Unravelling the Mystery of Non-Platinum Catalysts for Fuel Cell Technologies

A long-standing controversy of fuel cell catalysts has recently been solved by a research team from the Faculty of Pure and Applied Sciences, University of Tsukuba.

Patterning nitrogen-doped graphite to create many edges also increases the amount of pyridinic nitrogen present. Carbon atoms adjacent to pyridinic nitrogen behave as the active site for oxygen reduction, which is a key process in fuel cell technologies. (Credit: University of Tsukuba)

In fuel cell operation, one key steps is the oxygen reduction reaction, but the reaction depends on costly precious metal-based catalysts. Carbon-based and nitrogen-added catalysts are potential alternatives, and could allow widespread application of fuel cell technology. Until recently the arrangement of carbon and nitrogen that give the catalytic effect remained a mystery, stalling efforts in the development of more effective materials.

In an addition of the journal, Science, a research team from the University of Tsukuba have determined the catalytic structure, and put forward a mechanism to explain the working of the reaction.

We knew that nitrogen-doped carbon was a good oxygen reduction catalyst, but no one was sure whether the nitrogen was pyridinic or graphitic.
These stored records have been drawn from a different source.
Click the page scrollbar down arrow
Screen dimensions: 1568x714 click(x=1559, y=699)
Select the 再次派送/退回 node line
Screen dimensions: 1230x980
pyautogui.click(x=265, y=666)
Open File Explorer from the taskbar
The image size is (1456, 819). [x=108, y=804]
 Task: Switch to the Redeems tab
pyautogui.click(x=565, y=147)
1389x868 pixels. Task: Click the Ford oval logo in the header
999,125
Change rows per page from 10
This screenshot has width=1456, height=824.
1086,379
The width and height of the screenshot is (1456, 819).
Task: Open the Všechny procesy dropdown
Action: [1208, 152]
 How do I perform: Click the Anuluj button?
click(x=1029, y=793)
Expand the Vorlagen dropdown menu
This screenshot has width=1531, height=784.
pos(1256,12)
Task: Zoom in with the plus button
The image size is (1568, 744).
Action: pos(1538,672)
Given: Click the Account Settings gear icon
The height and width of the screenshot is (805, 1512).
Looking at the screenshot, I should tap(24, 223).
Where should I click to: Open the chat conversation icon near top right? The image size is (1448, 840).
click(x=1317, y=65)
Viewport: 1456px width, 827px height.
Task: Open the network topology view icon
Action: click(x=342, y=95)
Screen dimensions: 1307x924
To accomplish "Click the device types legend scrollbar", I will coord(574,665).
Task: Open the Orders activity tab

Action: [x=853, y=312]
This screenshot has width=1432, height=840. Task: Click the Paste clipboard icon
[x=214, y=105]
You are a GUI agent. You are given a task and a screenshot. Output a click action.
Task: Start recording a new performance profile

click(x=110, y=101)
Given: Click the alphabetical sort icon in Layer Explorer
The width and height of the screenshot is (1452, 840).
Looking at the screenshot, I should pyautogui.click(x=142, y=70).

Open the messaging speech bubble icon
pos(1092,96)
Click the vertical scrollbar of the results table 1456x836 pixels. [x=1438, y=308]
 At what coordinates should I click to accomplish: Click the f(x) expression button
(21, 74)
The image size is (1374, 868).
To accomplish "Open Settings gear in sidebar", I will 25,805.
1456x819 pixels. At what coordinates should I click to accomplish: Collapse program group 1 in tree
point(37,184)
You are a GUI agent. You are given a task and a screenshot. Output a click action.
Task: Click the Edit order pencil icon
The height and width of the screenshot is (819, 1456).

Professor Junji Nakamura, Corresponding Author

To solve the mystery, the team constructed four models of catalyst substrates. The models simulated completing potential structures, and examined their reaction performance. Pyridinic nitrogen, or nitrogen atoms attached to two carbon atoms, exists mainly at the material’s edges. By forming the substrates for changing the number quantity of edges, the research team controlled the presence of pyridinic nitrogen, and were able to measure the affected catalytic performance. These results demonstrated that pyridinic nitrogen was associated with active catalytic sites.

The team proposed the different stages of the mechanism after determining that the carbon atom adjacent to the nitrogen was the active site instead of the nitrogen atom itself.

Clarifying the active site and mechanism is a great step forward and will allow optimization studies to focus on driving up catalyst performance.